Rentrée scolaire

En savoir plus

Philippe Jeammet est professeur de psychiatrie de l'enfant et de l'adolescent. Il donne aux parents quelques clés pour bien accompagner leur adolescent lors des étapes importantes du lycée.

 

 
L'expert
 
 
philippe jeammet
  • Philippe Jeammet : professeur de psychiatrie et psychanalyste.
 

Comment aborder la rentrée au lycée ?

Il ne faut ni banaliser cette épreuve, ni la survaloriser. Parlez-en à votre enfant comme d'une étape importante qui fait appel à ses compétences, ça le valorisera. En effet, si vous lui dites que cette rentrée n'est pas si importante, cela veut dire que c'est lui qui n'a pas d'importance. Et aussi, faites confiance à votre enfant ! Il n'y a pas de raisons qu'il n' y arrive pas, et même s'il éprouve quelques difficultés scolaires, dites-lui que ça va être l'occasion pour lui de changer et de bien redémarrer. Il faut toujours y trouver l'aspect à la fois valorisant et positif. Et sans dramatiser, dites-lui par exemple : "Cette année, ça ne marchait pas bien mais là, tu seras dans un contexte différent qui te permettra de bien montrer tes capacités et on t'y aidera". Ce n'est pas au dernier moment qu'on se met à en parler, et on n'en parle pas non plus toute l'année sur un mode de menaces, du genre "si tu ne te prépares pas, ça va être terrible".

 

"Il faut éviter les excès du style : "Ca, c'est la filière des imbéciles, ça, c'est celle où tu peux tout avoir"."

Les parents doivent-ils s'impliquer dans les choix de filières et d'options ?

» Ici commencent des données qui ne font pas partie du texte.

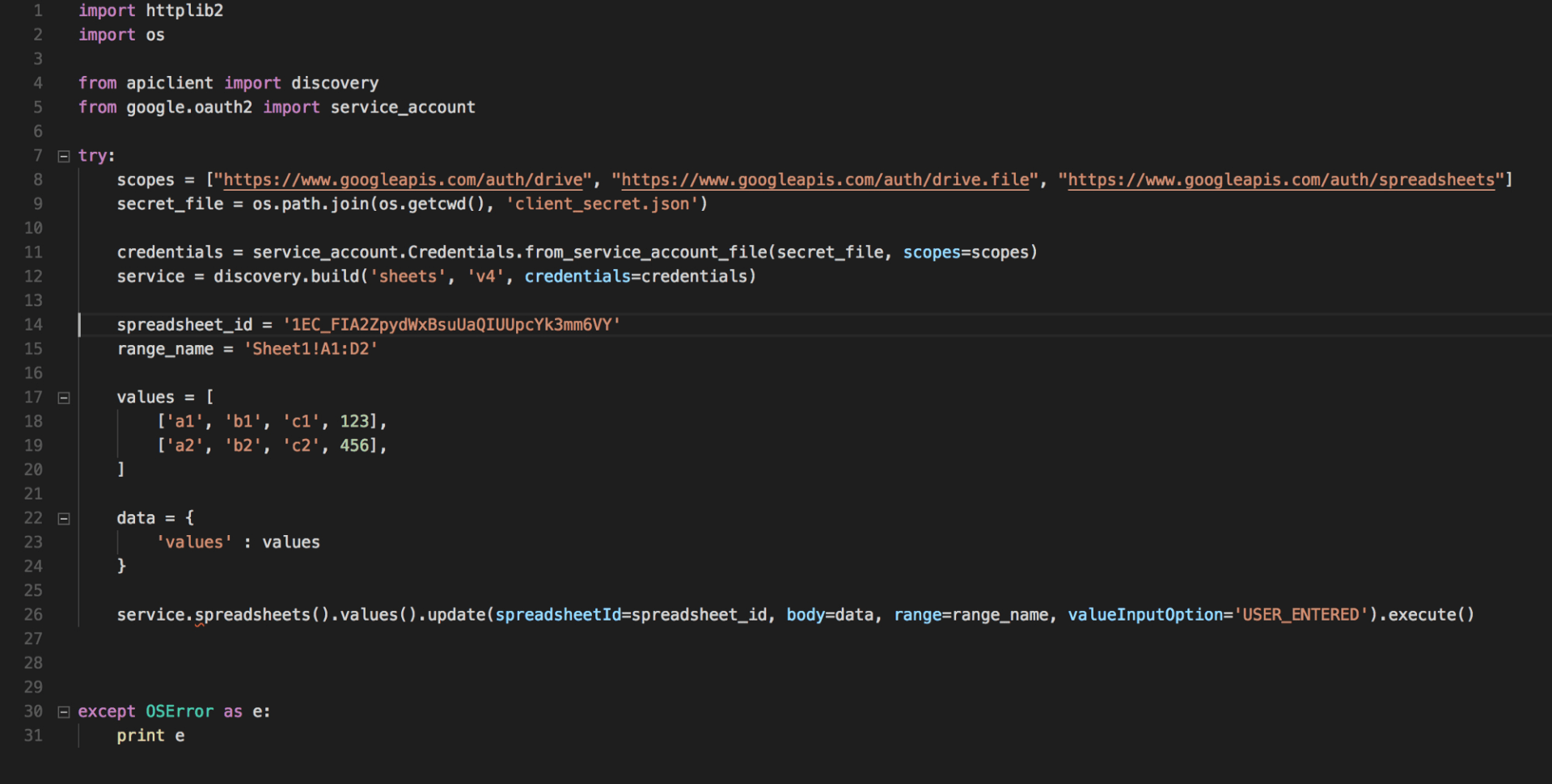Collapse the data dictionary fold marker
Image resolution: width=1552 pixels, height=784 pixels.
point(63,518)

En général, aucun choix ne se fait par soi-même. Il faut qu'on cesse de dire qu'il faut suivre le désir de l'enfant. Le désir de l'enfant se construit en fonction d'un échange, il faut écouter l'enfant mais, en face, il faut aussi avoir des opinions, lui dire quelles sont les conséquences de ses choix, que ce n'est pas la même chose s'il va dans telle filière ou dans telle autre. Il faut donc que les adultes ne cachent pas leurs propres désirs, qu'ils expliquent sans pour autant contraindre l'enfant. Et ce n'est pas bien non plus de dire que tout est pareil. Non, tout n'est pas pareil. Il faut expliquer en quoi il y a des différences, demander à l'enfant ses préférences tout en tenant compte de ses compétences. Et évidemment, il faut éviter la dramatisation et tous les excès du style : "Ca, c'est la filière des imbéciles, ça, c'est celle où tu peux tout avoir". Non, chaque filière a ses possibilités. Il faut sortir de ce monde d'exclusion et montrer qu'il y a des différences. Mais la différence, ce n'est pas forcément la hiérarchie entre bien et mal.

 

Comment les parents doivent se comporter lors de l'année du bac ?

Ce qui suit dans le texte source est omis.